Rezension: “Gandhi und der kleine Prinz”

Dienstag, 23.11.2010

Mittwoch, 17.11.2010

Rezension „Gandhi. Erinnerungen an einen Visionär“

Hannes Nagel

Gandhi und der kleine Prinz

Der eine war Rechtsanwalt und predigte gewaltfreien Widerstand. Der andere ging mit grossen Augen durch die Welt und beschämte erwachsene Dösköppe mit dem Wunsch: „Male mir ein Schaf“. Beide stehen für den Wunsch, die Welt mit kindlicher Naivität zu einem schöneren Ort zu machen.
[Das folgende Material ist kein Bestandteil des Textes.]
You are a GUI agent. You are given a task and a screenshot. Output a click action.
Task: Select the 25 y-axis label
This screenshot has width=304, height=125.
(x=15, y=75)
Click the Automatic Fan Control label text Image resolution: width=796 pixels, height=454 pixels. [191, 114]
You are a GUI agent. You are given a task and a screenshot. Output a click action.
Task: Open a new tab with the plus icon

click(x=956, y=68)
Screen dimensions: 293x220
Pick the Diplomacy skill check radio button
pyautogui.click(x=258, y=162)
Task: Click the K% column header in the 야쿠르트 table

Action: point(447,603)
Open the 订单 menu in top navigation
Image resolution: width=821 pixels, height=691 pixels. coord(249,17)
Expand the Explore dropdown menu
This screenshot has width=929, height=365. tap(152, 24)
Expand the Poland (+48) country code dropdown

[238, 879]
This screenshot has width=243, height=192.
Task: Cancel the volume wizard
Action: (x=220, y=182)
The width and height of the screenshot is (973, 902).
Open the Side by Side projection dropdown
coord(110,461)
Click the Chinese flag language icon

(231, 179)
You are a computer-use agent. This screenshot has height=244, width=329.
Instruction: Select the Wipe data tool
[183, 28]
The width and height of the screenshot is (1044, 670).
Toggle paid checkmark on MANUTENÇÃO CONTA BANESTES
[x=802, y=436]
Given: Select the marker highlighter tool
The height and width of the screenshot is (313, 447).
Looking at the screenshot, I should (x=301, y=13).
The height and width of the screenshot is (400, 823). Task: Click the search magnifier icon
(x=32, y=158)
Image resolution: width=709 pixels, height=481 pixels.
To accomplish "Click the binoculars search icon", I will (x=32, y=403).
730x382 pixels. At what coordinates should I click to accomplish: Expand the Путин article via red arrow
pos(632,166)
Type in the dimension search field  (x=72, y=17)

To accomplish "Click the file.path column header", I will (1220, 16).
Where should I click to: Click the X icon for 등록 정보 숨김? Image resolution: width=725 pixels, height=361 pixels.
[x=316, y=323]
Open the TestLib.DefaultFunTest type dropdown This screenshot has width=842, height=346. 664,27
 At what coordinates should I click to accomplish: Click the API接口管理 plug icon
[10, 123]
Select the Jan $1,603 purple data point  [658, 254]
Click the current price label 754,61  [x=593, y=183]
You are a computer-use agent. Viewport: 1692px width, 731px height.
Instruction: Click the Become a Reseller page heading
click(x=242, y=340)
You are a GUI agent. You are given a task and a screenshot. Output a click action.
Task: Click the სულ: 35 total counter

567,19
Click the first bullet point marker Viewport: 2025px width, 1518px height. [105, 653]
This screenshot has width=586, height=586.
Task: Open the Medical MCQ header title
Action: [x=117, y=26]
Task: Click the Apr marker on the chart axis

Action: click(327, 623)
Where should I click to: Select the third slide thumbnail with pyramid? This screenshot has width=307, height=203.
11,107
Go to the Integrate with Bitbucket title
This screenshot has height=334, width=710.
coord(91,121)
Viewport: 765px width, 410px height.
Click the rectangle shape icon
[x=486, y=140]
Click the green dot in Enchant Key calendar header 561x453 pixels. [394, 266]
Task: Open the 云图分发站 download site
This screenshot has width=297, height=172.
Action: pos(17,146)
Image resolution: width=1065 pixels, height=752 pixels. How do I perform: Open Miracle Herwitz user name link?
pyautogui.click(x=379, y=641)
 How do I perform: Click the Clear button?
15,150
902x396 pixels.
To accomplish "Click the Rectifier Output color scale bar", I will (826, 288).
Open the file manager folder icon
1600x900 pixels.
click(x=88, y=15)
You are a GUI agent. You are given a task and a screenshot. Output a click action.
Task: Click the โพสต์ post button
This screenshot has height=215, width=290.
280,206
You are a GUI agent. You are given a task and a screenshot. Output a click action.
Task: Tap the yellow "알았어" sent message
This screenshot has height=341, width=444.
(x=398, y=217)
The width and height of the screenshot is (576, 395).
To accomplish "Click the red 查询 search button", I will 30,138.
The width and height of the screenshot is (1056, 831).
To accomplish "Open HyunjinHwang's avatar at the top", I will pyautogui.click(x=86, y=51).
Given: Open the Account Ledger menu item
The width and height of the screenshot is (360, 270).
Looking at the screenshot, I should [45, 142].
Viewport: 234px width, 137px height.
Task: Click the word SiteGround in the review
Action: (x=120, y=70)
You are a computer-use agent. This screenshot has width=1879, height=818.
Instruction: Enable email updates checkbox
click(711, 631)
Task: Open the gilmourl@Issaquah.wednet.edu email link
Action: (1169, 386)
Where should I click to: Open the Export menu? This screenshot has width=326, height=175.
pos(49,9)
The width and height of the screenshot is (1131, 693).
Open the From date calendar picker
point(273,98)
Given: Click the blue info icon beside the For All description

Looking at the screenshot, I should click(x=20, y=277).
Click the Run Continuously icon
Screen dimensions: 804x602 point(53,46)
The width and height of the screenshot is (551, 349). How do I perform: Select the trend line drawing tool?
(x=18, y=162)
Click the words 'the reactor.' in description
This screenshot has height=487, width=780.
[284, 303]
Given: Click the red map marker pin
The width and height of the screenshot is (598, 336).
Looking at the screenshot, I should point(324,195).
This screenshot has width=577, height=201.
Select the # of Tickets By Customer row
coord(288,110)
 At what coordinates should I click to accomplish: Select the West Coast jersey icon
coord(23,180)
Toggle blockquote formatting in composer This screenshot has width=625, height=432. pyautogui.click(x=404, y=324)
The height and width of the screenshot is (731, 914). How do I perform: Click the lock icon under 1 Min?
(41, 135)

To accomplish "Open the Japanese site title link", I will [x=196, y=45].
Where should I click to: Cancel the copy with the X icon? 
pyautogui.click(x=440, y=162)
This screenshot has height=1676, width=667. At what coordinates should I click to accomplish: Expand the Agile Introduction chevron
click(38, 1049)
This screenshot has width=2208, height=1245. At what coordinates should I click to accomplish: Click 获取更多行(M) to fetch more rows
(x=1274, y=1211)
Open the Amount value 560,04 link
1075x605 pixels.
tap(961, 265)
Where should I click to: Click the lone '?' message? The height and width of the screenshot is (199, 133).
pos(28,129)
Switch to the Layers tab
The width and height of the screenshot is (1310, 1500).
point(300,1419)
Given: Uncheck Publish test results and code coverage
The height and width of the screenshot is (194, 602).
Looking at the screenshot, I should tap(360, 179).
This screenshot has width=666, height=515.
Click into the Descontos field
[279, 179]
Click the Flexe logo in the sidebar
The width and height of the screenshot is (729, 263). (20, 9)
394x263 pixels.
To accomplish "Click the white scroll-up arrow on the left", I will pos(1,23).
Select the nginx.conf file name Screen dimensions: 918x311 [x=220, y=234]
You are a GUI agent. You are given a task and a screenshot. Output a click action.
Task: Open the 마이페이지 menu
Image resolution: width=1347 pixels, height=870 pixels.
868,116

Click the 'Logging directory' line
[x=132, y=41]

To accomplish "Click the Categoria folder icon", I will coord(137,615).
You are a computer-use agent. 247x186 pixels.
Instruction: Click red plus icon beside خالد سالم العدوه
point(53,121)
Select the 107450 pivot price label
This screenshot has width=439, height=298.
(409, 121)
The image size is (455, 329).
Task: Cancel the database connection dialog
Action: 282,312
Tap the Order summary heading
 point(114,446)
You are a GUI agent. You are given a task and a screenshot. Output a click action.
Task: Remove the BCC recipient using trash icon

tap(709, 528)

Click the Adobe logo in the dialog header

Vormittags bekam ich vom Scheunenverlag aus Kückenshagen das Buch „Ghandi – Erinnerungen an einen Visionär“ zum Rezensieren. Erst zog ich mir das Buch und das Thema rein. Am späten Abend dann zog ich mir die aktuelle Folge von „Neues aus der Anstalt“ rein. Neues aus der Anstalt ist die Kabarettsendung des ZDF. Diesmal hatten die Mitwirkenden um Urban Priol und Erwin Pelzig die Meinungsäusserungs-und Widerstandsversuche der Gesellschaft gegen die sie verursachenden Verhältnisse als Thema: Stuttgart 21, Castor, Afghanistan, Rösler auf der Weide, „und der Wind pfeift durch die Hose: Arbeitslose, Arbeitslose“ (Tucholsky). Es kam der Bezug auf den Artikel 20, Absatz 4 des Grundgesetzes: Das Widerstandsrecht. „Gegen jeden, der es unternimmt, diese Ordnung zu beseitigen, haben alle Deutschen das Recht zum Widerstand, wenn andere Abhilfe nicht möglich ist“. Regelmässige Leser des „Flugblattes“ wissen, dass eine Gruppe dieses Namens Anzeigen schaltet, damit der Artikel 20 der mündigen Gesellschaft so geläufig wird wie die fatale Reduzierung der Rolle des Individuums auf den braven Konsumenten durch die Werbung. Wie der Widerstand aussehen darf, damit es den herrschenden Tätern der Beseitigung dieser Ordnung gefällt, sagt der Artikel nicht. Es gibt auch keinen Hinweis darauf, dass „Näheres“ ein „Bundesgesetz“ regelt. Aber es gibt Erinnerungen an Gandhi, und Buchautor Kai Horstmann schreibt: „Gemessen an seinen Zitaten ist Gandhi aktueller denn je. Vielmehr wage ich zu sagen, die Welt braucht wieder so einen wie ihn“. Ich weiss nicht, ob Urban Priol die 70 Seiten von Kai Horstmann gelesen hat, aber ich habe gehört, wie er Gandhi zitiert hat: „Zuerst ignorieren sie dich, dann lachen sie über dich, dann bekämpfen sie dich und dann gewinnst du.”

Der kleine Prinz hatte trotz Schmähungen ein unerschütterliches Vertrauen in das Gute. Wie ein kleines Lamm oder Fohlen, das die Mutter sucht und von ganzem Herzen glaubt: Wenn man jemanden fragt, bekommt man auch eine helfende Antwort. Und wenn man weg gestoßen wird, als Störung empfunden wird, getreten und gebissen wird, dann sind das Ausnahmen. Auch wenn man erlebt, dass sie eigentlich alle so sind. Lämmchen oder Fohlen wird die Mutter schon finden, und die Mutter wird auch gar nicht schimpfen und sich so auf die Seite der Stosser, Treter und Beisser stellt. So etwas tut ja nur die böse Stiefmutter im Märchen. Sie ignorierten ihn, sie lachten über ihn, sie bekämpften ihn und am Ende beschämte er sie durch seine Güte. Der kleine Prinz hatte sie von ihrem Irrtum durch Geduld und Sympathie abgebracht. Das ist ganz Gandhi.

Es macht, verstehen Sie das bitte, vollkommen die beiden erst noch der Dritte: Franziskus von Assisi. Mit Gandhi, Franziskus und dem kleinen Prinzen sind die letzten Tage sozialer Ungerechtigkeit und herzloser Justizbürokratie gekommen.